We took our NFP classes in the strictest diocese in the nation so I'm sure.

Jeron said...

I know I'm not part of the conversation here, but I have to comment on what *eat, drink, & be like mary* said about the catechism. What priest in his right mind would instruct folks to NOT read the catechism??? Every Catholic should read the catechism. Maybe start with the Compendium to get their feet wet & move on to the whole thing. How can you live what you don't know?

Sarada said...

Many people on the "progressive" side of the church don't like the Catechism because it is so . . . absolute. They can't be so wishy-washy about things anymore. But if you don't READ the Catechism, they can tell you all kinds of crazy things, and you might believe them.

catechist said...

Sarada, that is disturbing, and no doubt it is true! If your priest tells you that you ought to find another parish.

Kasia said...

Yikes. My parish GAVE us complete Catechisms (and Bibles) when we started RCIA.

I would definitely probe that priest further on it, and if he doesn't provide a satisfactory reason, consider mentioning it to the Bishop's office. That is really disturbing.

Sister Mary Martha said...

Here's what I think happened with the Catechism: it was really meant for the Bishops with a more 'people friendly' (but what they really mean is simplistic) version to follow for the great unwashed like myself. Has anyone heard how things were going with version II? It was supposed to be out by now.

Debbie said...

Sister, are you referring to the Compendium of the Catechism of the Catholic Church? It was published in October 2005. Here's the link at amazon. It is in Q&A format containing condensed answers from the CCC.

God bless,


Sister Mary Martha said...

Thank you Debbie. Isn't it something that I've never encountered that in all these years, either in a bookstore...and I live at the Catholic bookstore...or online. Sometimes I think I live in an alternate universe. Maybe when they see me coming they hide all their copies because the figure that I have the secret clergy version and I'm not allowed to the have Compendium. As the bell rings over the door they have sent teenage Shirley the shop girl out the back with a box of Compendiums to wait in the alley until I'm gone.

eastmoormom said...

ok, i'm leaping back a bit to your post on the burial of St. Joseph for the selling of a house. we have a showing tomorrow at 5pmest. anyone willing to pray for us at that time i sure would appreciate it. we are getting 'almost' desperate.

Etrangère said...

off the farm and anon- the church does call couples to be generous with their family size and to seek God's will in determining it, and to limit it for serious reasons. So we "discern" rather than "choose" our family size...

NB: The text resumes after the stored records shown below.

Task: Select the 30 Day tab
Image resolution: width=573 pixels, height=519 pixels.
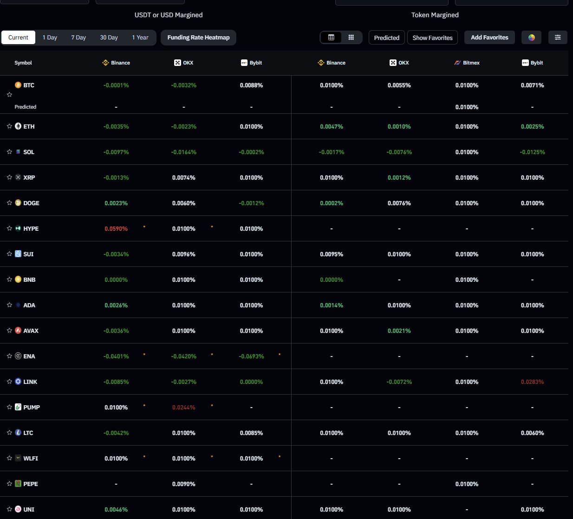Action: pyautogui.click(x=109, y=38)
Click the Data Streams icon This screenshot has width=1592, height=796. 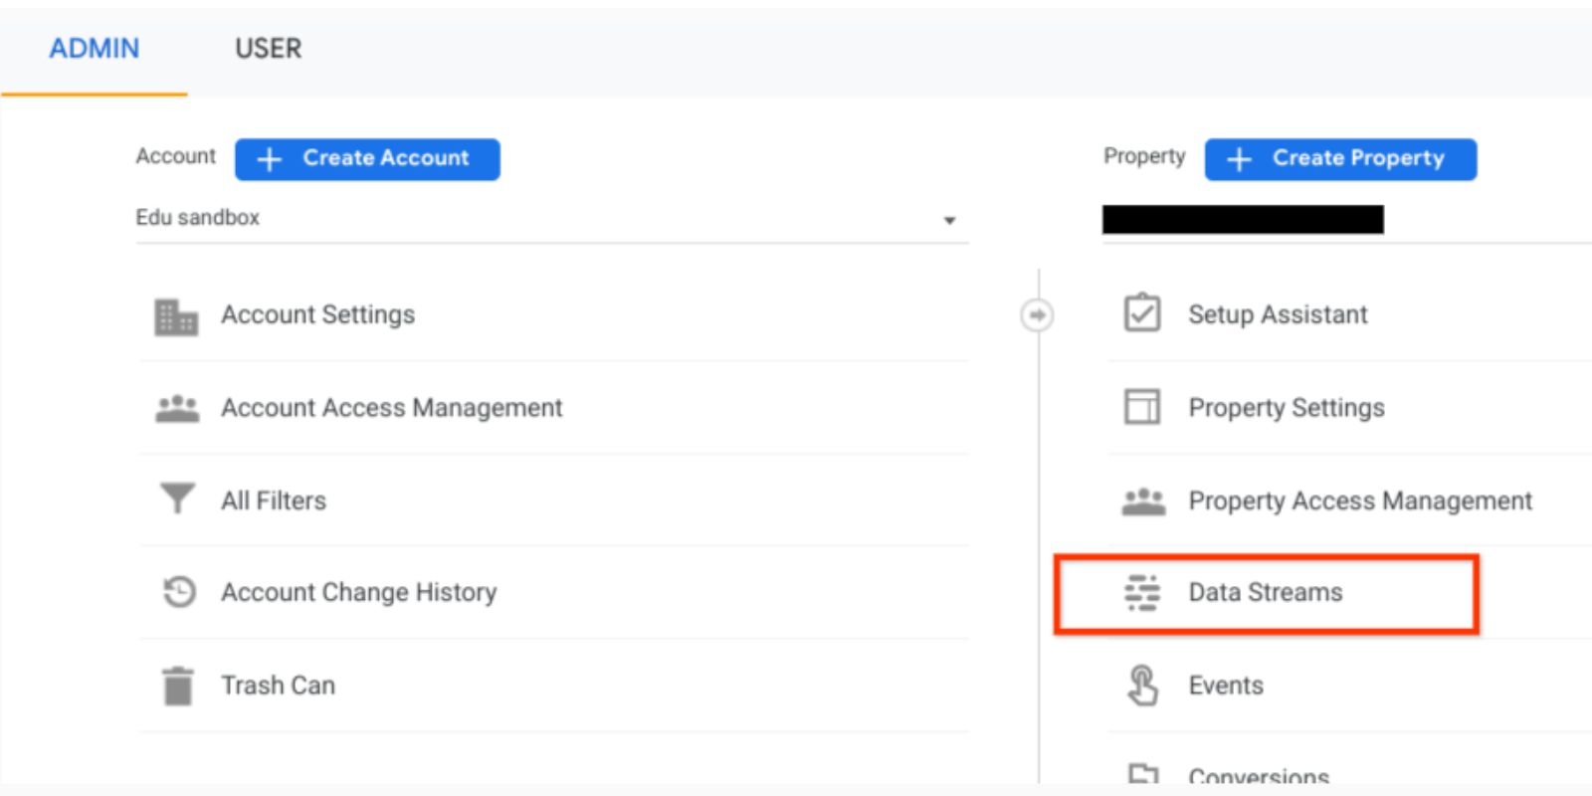[1142, 592]
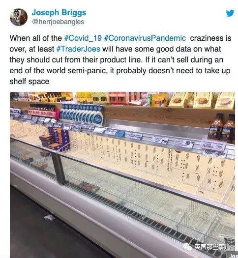Click the tweet text ending 'shelf space'
The width and height of the screenshot is (238, 258).
(120, 60)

But at any rate...going insane sounds rather serious :)

There's a good article in the jan/feb CCL magazine about reasons to limit your family...continued from an earlier issue, I think.

CMinor said...

Sister, I don't know what bee your priest had in his tonsure--At the parish we were in in the mid-90's the very conservative priest arranged for each family to be issued a paperback catechism. Our current parish also has them available for use--editions from the latest back through the 70's-- and gives them out to some classes. (It is much larger and giving out copies to every household would be prohibitive.)

The Compendium, as I understand it, is a new (published last year, I believe) simplified format for the laity, but I haven't found the '94 Ratziger edited-version, which is the one we have, difficult to follow.

It's been a recurring theme in these comboxes that many Catholics (and non-Catholics)are fuzzy about what the Church teaches--the Catechism clarifies matters so much it's a very useful tool for an educated laity--which we need more than ever.

kms said...

Our Catholic bookstores carry catechisms as well as the Companion to the Catechism. This is an excellent book that gives more information about all the footnotes in the Catechism.

I find myself referring to both books quite often. Should be on every Catholic's bookshelf.